Expanding and upgrading the transmission grid
This is the most expensive and time-consuming solution, but it is also the most effective in the long term. Expanding the transmission grid will create new pathways for electricity to flow, reducing the risk of congestion. Upgrading the transmission grid will make it more efficient and resilient, strengthening its ability to manage significant volumes of power from renewable energy sources.
Deploying distributed energy resources (DERs)
DERs are small-scale energy generation and storage devices that can be located close to where the electricity is consumed. This can help to reduce the need for long-distance transmission, which can assist in reducing congestion. DERs can also provide flexibility to the grid and help to balance supply and demand, and reduce the need for curtailment.
Market reforms
Market reforms can help to create incentives for wind plant operators to reduce their output during times of grid congestion. For example, wind plant operators could be paid to reduce their output during times of low demand. This would help to reduce the risk of congestion and blackouts.
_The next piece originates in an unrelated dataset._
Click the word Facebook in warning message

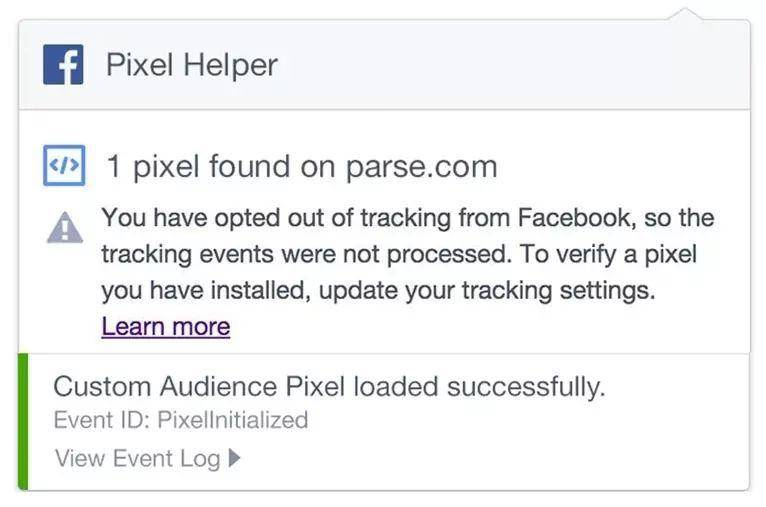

GPM Horizon offers a clear financial view of all the energy and revenues your plant generates, including compensated energy. Check your performance against the budget and theoretical production, follow-up on a daily and monthly basis, compare with previous years, upload your personalized invoices, and view the production figures instantly updated on the platform.
Using energy storage
Energy storage systems can store electricity when it is generated and release it when it is needed. This can help to smooth out the flow of electricity on the grid and reduce the risk of congestion. Energy storage can also help reduce curtailment by storing excess electricity from wind plants when the grid is congested and releasing it when it can handle more power.
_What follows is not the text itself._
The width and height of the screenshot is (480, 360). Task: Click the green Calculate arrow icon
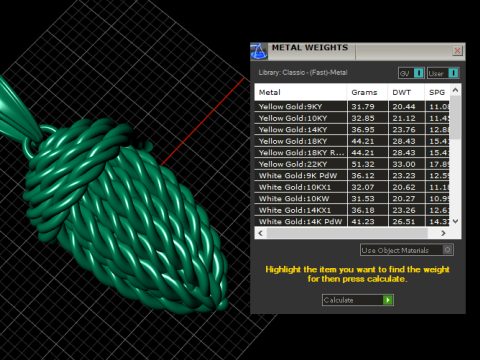[388, 300]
Inadequate wind resource assessment
Outlook
The location of a wind plant is not by accident. There are large variations in the reliability of wind resources based on geography, terrain and local weather patterns. An inadequate assessment of these factors can result in underperformance, as turbines may not receive the necessary wind flow to generate optimal energy.
Solutions
Better data collection methods
Traditional wind resource assessments rely on data from a limited number of meteorological stations. Newer technologies, such as lidar and satellite remote sensing, can provide more comprehensive and accurate data about wind resources.
Sophisticated modeling tools
Wind resource modeling tools have become increasingly sophisticated in recent years. These tools can consider a variety of factors, such as topography, land use, and vegetation, to provide more accurate predictions of wind resources at a particular site.
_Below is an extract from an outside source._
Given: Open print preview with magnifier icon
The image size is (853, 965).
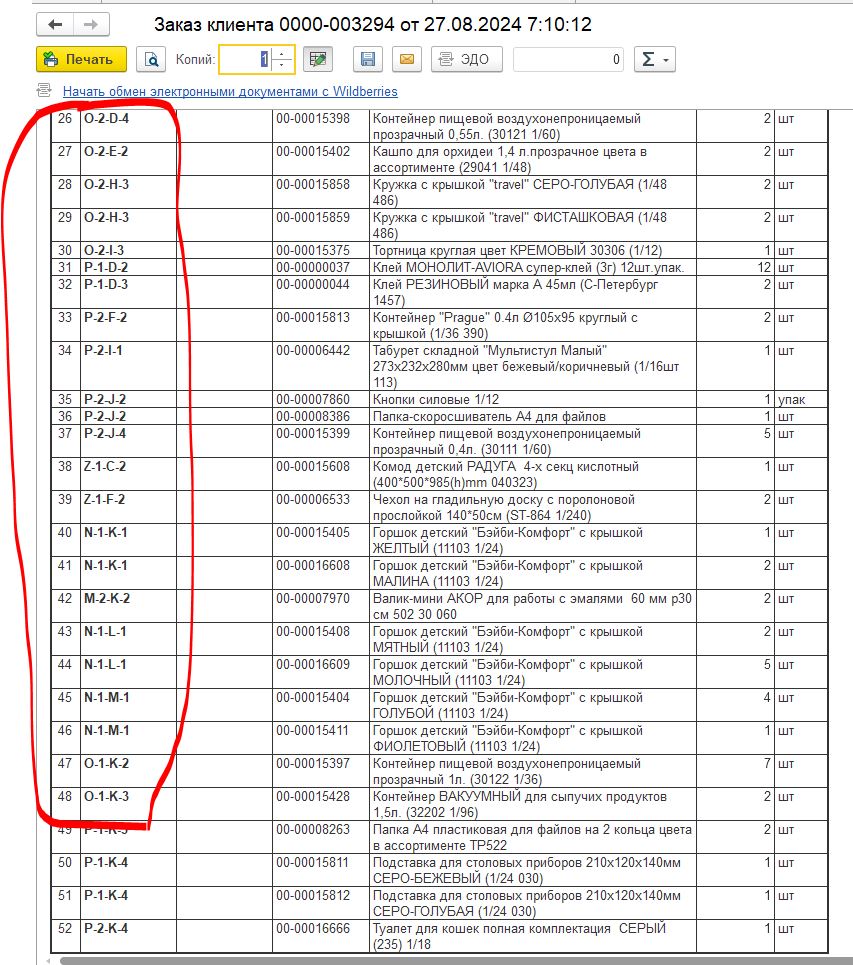Looking at the screenshot, I should point(150,60).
It is worth mentioning that DNV offers Computational Fluid dynamics (CFD) services for extremely accurate wind flow simulations. Based on the terrain and meteorology data, the wind flows are modeled with minimal error. The accurate prediction of the energy output can be crucial to determine the correct placement of the site and optimize its design.
Long-term assessments with experienced professionals
Wind resource assessments should be conducted over at least one year to capture seasonal variations in wind patterns. Additionally, it is crucial that they be carried out by experienced professionals who are conversant with the latest modeling tools and technological advances.
A brighter and a cleaner energy future
As we conclude our exploration of wind plant underperformance and its solutions, we envision a brighter and cleaner energy future. Wind energy, with its boundless potential, stands as a cornerstone of sustainability, offering a beacon of hope in the global quest for more efficient energy sources.
By understanding and addressing the common causes of underperformance, wind plant operators can ensure that their facilities operate at peak efficiency, making the most of this extraordinary and renewable resource.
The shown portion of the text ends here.